Ataques contra los judíos y responsabilidades políticas

Que en este contexto el Gobierno mantenga una política contra Israel que merece el aplauso de los terroristas de Hamás refuerza a quienes amenazan a la comunidad judía española.

Los mensajes de la izquierda contra los judíos y contra el derecho de Israel de defenderse de los terroristas de Hamás están causando una oleada de graves ataques antisemitas en Occidente. El odio de los jóvenes universitarios de los Estados Unidos y de media Europa sólo se explica por la difusión en los campus de una doctrina que no tiene nada que envidiar a las que sustentó la persecución nazi contra los judíos y el Holocausto.

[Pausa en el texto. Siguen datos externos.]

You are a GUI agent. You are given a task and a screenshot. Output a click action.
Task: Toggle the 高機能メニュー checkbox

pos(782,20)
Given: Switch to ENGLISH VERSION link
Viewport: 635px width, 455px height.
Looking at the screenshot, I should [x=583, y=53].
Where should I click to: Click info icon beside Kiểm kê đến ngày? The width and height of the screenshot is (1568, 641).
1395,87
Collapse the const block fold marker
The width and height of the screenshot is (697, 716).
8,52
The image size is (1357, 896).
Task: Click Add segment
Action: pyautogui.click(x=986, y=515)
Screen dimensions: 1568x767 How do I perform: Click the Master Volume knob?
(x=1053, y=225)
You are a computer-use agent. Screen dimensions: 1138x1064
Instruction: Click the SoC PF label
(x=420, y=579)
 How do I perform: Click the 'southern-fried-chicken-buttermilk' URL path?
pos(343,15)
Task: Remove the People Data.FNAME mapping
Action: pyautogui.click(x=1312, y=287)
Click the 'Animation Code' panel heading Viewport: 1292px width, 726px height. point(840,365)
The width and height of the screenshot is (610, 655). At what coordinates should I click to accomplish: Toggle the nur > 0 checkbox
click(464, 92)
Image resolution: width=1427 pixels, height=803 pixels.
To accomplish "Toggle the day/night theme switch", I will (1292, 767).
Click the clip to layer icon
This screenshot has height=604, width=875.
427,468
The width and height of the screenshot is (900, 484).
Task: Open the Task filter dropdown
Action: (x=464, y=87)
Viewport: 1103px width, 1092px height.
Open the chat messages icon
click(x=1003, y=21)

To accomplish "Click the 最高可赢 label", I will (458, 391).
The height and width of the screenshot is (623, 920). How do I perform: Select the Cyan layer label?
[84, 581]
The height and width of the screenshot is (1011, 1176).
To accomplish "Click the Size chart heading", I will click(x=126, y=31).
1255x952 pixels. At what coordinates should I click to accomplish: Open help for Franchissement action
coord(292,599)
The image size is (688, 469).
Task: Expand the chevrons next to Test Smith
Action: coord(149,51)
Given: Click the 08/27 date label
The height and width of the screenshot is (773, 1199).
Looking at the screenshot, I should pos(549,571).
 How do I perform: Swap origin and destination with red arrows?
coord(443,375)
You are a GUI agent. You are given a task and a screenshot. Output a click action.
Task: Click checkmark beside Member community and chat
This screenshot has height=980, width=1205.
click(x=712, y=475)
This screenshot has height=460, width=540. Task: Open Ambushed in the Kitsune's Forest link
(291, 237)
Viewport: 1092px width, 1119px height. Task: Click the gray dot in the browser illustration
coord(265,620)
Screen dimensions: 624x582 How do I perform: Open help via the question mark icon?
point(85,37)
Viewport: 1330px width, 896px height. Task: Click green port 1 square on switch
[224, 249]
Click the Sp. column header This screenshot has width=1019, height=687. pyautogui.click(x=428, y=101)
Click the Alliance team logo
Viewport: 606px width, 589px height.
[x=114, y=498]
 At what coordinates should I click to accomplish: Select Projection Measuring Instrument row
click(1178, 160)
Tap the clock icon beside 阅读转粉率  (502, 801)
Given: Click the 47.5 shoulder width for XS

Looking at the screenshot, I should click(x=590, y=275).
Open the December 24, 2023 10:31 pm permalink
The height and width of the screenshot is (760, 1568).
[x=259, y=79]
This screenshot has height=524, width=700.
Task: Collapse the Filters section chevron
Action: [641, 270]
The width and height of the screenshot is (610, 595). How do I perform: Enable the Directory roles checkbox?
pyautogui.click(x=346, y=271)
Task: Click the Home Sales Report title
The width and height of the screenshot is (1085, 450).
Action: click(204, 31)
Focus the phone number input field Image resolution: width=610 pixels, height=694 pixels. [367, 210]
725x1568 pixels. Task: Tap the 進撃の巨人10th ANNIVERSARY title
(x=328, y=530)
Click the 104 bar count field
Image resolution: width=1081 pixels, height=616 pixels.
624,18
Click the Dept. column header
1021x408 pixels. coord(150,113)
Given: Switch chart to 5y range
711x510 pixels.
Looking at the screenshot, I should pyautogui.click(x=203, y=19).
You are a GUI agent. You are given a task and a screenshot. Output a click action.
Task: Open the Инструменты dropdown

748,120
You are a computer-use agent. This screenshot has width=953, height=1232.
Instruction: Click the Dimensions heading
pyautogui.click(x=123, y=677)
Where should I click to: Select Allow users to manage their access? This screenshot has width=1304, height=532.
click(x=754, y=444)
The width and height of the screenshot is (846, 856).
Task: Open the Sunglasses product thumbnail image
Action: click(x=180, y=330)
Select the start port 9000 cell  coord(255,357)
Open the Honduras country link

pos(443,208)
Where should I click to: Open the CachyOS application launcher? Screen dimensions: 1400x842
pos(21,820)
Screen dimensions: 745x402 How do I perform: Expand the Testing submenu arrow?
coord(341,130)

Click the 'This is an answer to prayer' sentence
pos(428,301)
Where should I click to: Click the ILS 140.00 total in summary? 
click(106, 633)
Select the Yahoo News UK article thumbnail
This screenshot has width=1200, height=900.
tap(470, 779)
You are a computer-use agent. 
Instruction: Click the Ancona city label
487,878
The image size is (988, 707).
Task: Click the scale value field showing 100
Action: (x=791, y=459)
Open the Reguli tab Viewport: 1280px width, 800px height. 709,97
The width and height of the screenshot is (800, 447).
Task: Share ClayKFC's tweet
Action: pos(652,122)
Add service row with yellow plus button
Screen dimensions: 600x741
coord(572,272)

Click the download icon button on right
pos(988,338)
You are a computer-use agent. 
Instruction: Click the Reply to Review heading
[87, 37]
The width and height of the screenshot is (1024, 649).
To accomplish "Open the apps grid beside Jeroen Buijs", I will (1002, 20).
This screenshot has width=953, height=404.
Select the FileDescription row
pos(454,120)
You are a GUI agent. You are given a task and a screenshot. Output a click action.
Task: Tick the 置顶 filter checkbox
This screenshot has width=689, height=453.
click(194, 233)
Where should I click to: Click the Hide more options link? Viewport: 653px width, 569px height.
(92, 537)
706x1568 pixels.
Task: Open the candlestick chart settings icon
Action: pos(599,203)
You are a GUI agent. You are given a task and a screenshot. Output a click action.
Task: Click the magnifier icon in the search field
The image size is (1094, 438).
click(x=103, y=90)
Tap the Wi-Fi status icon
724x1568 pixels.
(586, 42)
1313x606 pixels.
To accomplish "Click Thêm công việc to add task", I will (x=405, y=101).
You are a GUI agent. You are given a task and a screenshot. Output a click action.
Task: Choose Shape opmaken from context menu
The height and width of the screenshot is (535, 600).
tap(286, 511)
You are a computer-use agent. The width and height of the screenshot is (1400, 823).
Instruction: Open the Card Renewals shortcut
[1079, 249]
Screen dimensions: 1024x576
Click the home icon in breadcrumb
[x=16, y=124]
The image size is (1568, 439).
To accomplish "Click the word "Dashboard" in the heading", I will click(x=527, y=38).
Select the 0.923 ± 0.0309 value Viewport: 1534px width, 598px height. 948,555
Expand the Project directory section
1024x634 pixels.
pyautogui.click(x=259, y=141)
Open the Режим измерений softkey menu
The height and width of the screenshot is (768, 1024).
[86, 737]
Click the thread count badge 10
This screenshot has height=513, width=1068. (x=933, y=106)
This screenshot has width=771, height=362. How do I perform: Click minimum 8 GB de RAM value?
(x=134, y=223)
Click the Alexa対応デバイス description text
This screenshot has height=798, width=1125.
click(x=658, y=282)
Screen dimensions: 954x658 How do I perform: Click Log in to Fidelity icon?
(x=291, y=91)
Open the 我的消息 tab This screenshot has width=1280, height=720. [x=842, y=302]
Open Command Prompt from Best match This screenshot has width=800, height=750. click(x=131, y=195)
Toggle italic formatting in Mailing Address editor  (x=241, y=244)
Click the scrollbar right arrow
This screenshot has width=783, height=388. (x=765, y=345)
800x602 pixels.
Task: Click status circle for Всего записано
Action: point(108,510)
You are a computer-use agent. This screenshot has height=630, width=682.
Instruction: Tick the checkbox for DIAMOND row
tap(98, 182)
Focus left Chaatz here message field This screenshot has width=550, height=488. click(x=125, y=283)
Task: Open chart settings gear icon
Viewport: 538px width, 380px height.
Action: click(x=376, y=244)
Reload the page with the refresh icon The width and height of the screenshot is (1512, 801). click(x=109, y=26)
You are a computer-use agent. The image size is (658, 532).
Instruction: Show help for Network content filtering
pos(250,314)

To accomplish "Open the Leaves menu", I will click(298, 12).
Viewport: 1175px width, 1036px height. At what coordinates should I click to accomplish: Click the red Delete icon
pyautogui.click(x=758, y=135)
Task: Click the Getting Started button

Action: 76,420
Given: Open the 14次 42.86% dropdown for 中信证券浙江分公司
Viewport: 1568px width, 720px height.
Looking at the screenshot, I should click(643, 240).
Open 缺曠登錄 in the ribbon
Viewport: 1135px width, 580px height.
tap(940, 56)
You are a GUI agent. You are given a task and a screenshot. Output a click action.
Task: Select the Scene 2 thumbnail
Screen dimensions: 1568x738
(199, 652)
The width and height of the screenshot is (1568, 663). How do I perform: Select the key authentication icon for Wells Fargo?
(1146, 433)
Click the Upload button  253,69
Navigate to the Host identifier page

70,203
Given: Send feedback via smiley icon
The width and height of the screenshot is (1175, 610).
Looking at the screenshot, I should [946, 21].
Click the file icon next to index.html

El intento de quemar la sinagoga de Ruen, en Francia, o el tiroteo cerca de la embajada de Israel en Suecia son la consecuencia de los discursos en contra de la reacción defensiva de Israel. Y no se trata de incidentes aislados. En Barcelona se han llegado a señalar establecimientos hoteleros por la sospecha de estar participados por capital israelí. Se han pintado frases insultantes y amenazas en la fachada de la principal sinagoga de la ciudad y las autoridades políticas se han desentendido por completo de la seguridad de los miembros de la comunidad judía. Eso está ocurriendo en muchas ciudades de Europa en una siniestra repetición de la historia.

En el fragor de la manipulación y la propaganda, los ataques terroristas sufridos por la población israelí el 7 de octubre, los asesinatos de bebés, la violencia sexual contra menores y mujeres, el ametrallamiento de familias enteras, las salvajes torturas y mutilaciones sufridas por cientos de personas y los secuestros no existen del mismo modo que hay quienes niegan el Holocausto. Se ocultan los atroces crímenes de Hamás para presentar las respuesta de Israel como una expresión del mal absoluto frente a una población indefensa.

Pero la historia no es esa. Naciones Unidas ha dejado de dar las cifras de víctimas que le proporciona Hamás porque son directamente falsas. Y es esa organización terrorista el principal enemigo de los palestinos, entre otras razones porque sus mandos trafican con la ayuda humanitaria occidental y se enriquecen con la "solidaridad" procedente de organizaciones que no contribuyen a la paz sino al sostenimiento de una estructura criminal.

Que en este contexto el Gobierno de Pedro Sánchez mantenga una política contra Israel que merece el aplauso de los miserables terroristas de Hamás es una indecencia que refuerza a quienes amenazan a la comunidad judía española, a quienes señalan y desprecian a sus miembros, a quienes abogan por romper todo vínculo con Israel y a boicotear los negocios de los judíos en lo que no es más que una actualización de la mayor tragedia del siglo XX junto a las matanzas de masas del comunismo. Las declaraciones de Sánchez y del ministro de Exteriores Albares no sólo merecen el reproche de Israel, la única democracia de Oriente Medio, sino que deberían ser reprobadas con firmeza por la oposición. No se está poniendo en cuestión la política militar de Netanyahu sino la existencia misma de los judíos mientras millones de jóvenes universitarios totalmente ignorantes reproducen los gestos y actitudes que dieron pie al intento de exterminio.